#### Problem to solve
With nothing left out, give the data back exactly.

#### Available data
·····

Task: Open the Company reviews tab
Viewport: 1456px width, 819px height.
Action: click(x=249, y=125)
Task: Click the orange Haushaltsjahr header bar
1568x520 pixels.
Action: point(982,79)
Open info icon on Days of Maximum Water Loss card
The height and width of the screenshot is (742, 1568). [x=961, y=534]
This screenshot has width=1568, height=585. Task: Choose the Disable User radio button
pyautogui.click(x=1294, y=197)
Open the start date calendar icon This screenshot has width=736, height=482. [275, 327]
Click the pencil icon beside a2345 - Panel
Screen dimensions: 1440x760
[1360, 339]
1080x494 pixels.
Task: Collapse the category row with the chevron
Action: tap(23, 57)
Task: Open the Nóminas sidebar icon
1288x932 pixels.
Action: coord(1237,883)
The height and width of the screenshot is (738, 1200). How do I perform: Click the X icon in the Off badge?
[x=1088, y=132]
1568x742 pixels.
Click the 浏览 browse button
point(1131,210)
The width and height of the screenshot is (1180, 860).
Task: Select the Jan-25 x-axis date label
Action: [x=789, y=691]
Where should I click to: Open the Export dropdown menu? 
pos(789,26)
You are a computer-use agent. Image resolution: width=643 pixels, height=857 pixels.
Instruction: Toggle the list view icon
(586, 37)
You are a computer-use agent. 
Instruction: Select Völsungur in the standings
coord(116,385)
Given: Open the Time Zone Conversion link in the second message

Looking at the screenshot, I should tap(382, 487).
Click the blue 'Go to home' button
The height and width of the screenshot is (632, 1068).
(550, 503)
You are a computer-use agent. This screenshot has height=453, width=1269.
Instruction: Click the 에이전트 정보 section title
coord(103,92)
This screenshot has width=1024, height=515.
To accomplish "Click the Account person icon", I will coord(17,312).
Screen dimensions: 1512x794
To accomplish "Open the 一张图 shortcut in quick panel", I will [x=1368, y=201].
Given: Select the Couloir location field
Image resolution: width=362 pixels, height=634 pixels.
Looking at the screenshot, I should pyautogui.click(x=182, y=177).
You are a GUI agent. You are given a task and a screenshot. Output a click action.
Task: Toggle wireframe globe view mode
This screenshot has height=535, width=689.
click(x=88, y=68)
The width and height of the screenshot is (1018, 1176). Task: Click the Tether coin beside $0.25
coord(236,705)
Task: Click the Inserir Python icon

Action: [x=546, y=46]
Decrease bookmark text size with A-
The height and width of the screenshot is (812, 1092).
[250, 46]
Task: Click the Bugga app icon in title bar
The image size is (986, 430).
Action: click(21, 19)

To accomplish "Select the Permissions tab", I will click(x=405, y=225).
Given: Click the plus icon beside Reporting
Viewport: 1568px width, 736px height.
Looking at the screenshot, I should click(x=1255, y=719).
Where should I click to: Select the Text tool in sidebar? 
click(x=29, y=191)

·····

#### Response area
Task: Open the Company reviews tab
Viewport: 1456px width, 819px height.
Action: click(x=249, y=125)
Task: Click the orange Haushaltsjahr header bar
1568x520 pixels.
Action: point(982,79)
Open info icon on Days of Maximum Water Loss card
The height and width of the screenshot is (742, 1568). [x=961, y=534]
This screenshot has width=1568, height=585. Task: Choose the Disable User radio button
pyautogui.click(x=1294, y=197)
Open the start date calendar icon This screenshot has width=736, height=482. [275, 327]
Click the pencil icon beside a2345 - Panel
Screen dimensions: 1440x760
[1360, 339]
1080x494 pixels.
Task: Collapse the category row with the chevron
Action: tap(23, 57)
Task: Open the Nóminas sidebar icon
1288x932 pixels.
Action: coord(1237,883)
The height and width of the screenshot is (738, 1200). How do I perform: Click the X icon in the Off badge?
[x=1088, y=132]
1568x742 pixels.
Click the 浏览 browse button
point(1131,210)
The width and height of the screenshot is (1180, 860).
Task: Select the Jan-25 x-axis date label
Action: [x=789, y=691]
Where should I click to: Open the Export dropdown menu? 
pos(789,26)
You are a computer-use agent. Image resolution: width=643 pixels, height=857 pixels.
Instruction: Toggle the list view icon
(586, 37)
You are a computer-use agent. 
Instruction: Select Völsungur in the standings
coord(116,385)
Given: Open the Time Zone Conversion link in the second message

Looking at the screenshot, I should tap(382, 487).
Click the blue 'Go to home' button
The height and width of the screenshot is (632, 1068).
(550, 503)
You are a computer-use agent. This screenshot has height=453, width=1269.
Instruction: Click the 에이전트 정보 section title
coord(103,92)
This screenshot has width=1024, height=515.
To accomplish "Click the Account person icon", I will coord(17,312).
Screen dimensions: 1512x794
To accomplish "Open the 一张图 shortcut in quick panel", I will [x=1368, y=201].
Given: Select the Couloir location field
Image resolution: width=362 pixels, height=634 pixels.
Looking at the screenshot, I should pyautogui.click(x=182, y=177).
You are a GUI agent. You are given a task and a screenshot. Output a click action.
Task: Toggle wireframe globe view mode
This screenshot has height=535, width=689.
click(x=88, y=68)
The width and height of the screenshot is (1018, 1176). Task: Click the Tether coin beside $0.25
coord(236,705)
Task: Click the Inserir Python icon

Action: [x=546, y=46]
Decrease bookmark text size with A-
The height and width of the screenshot is (812, 1092).
[250, 46]
Task: Click the Bugga app icon in title bar
The image size is (986, 430).
Action: click(21, 19)

To accomplish "Select the Permissions tab", I will click(x=405, y=225).
Given: Click the plus icon beside Reporting
Viewport: 1568px width, 736px height.
Looking at the screenshot, I should click(x=1255, y=719).
Where should I click to: Select the Text tool in sidebar? 
click(x=29, y=191)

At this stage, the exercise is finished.